Proverbs 8:15–16 — “By Me Kings Reign”

In the eighth chapter of Proverbs, Wisdom is personified and speaks in the first person, and in many places the language rises so high that it can be understood ultimately of Christ Himself, who is made unto us wisdom from God. Wisdom declares:

“By me kings reign, and princes decree justice. By me princes rule, and nobles, even all the judges of the earth.” — Proverbs 8:15–16

Notice the sweep of the statement. It is not merely the godly king who reigns by the wisdom of God; it is kings as such. It is not only the righteous judge who holds his bench by divine appointment; it is all the judges of the earth. Whatever lawful authority any ruler possesses, he possesses it as a derived thing, a borrowed thing, a thing granted from above. The magistrate who never bows his knee to God still rules by God’s permission and within God’s bounds. The very capacity to govern — to make law, to render judgment, to wield the sword — flows from the God who is the fountain of all authority. Strip that away and the throne is a chair, the crown a trinket, the decree so much noise. “By me,” says Wisdom, and there is no other source.

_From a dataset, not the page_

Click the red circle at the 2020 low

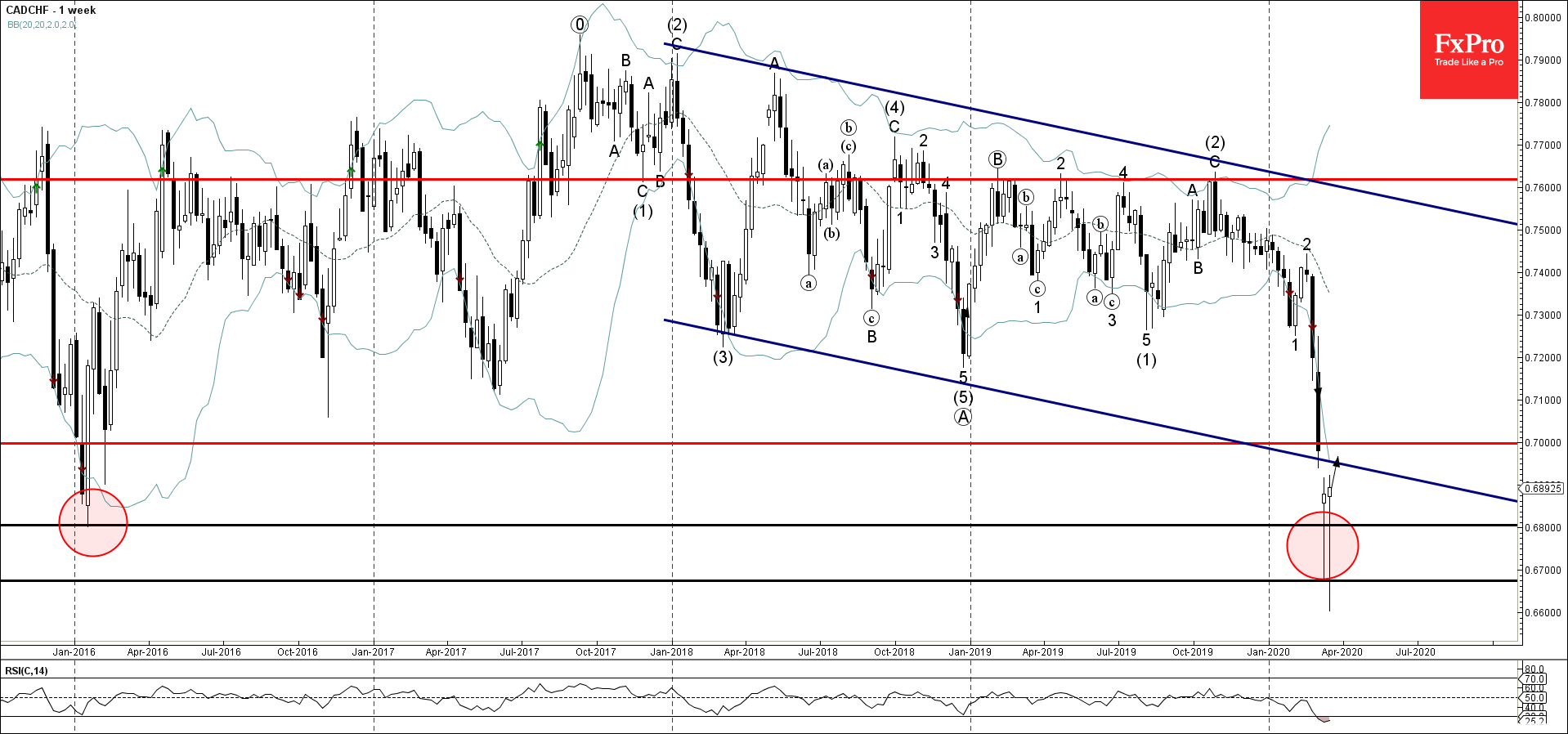click(x=1322, y=545)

Daniel 4 — The Lesson a Proud King Had to Learn

If Proverbs declares the doctrine, the book of Daniel dramatizes it. Nebuchadnezzar, the most powerful man of his age, ruler of the Babylonian empire that had carried Judah into captivity, stood upon the roof of his palace and surveyed the glory of his works. “Is not this great Babylon, that I have built,” he said, “by the might of my power, and for the honour of my majesty?” The words were scarcely out of his mouth when judgment fell. He was driven from men, made to eat grass as an ox, his hair grown like eagles’ feathers and his nails like birds’ claws, until seven times had passed over him — until, as the angelic decree had said, he should know the lesson God meant to teach him:

“This matter is by the decree of the watchers, and the demand by the word of the holy ones: to the intent that the living may know that the most High ruleth in the kingdom of men, and giveth it to whomsoever he will, and setteth up over it the basest of men.” — Daniel 4:17

There is the whole doctrine in a single verse, spoken not to comfort the saints but to humble a king. The Most High ruleth — present, active, continual. He rules in the kingdom of men — not merely in heaven, not merely in the church, but in the realm of earthly politics and human empire. He giveth it to whomsoever he will — the disposing of crowns is His prerogative, not the electorate’s and not the conqueror’s. And most arresting of all, He sometimes setteth up over it the basest of men — meaning that even the elevation of a wicked or unworthy ruler is not outside His government but a part of it, serving ends we may not see.

When at last Nebuchadnezzar’s reason returned to him, the proudest monarch on earth lifted his eyes to heaven and confessed what every ruler must one day confess: that God “doeth according to his will in the army of heaven, and among the inhabitants of the earth: and none can stay his hand, or say unto him, What doest thou?” The man who had thought himself the highest power in the world learned, the hard way, that he was a servant on a short leash.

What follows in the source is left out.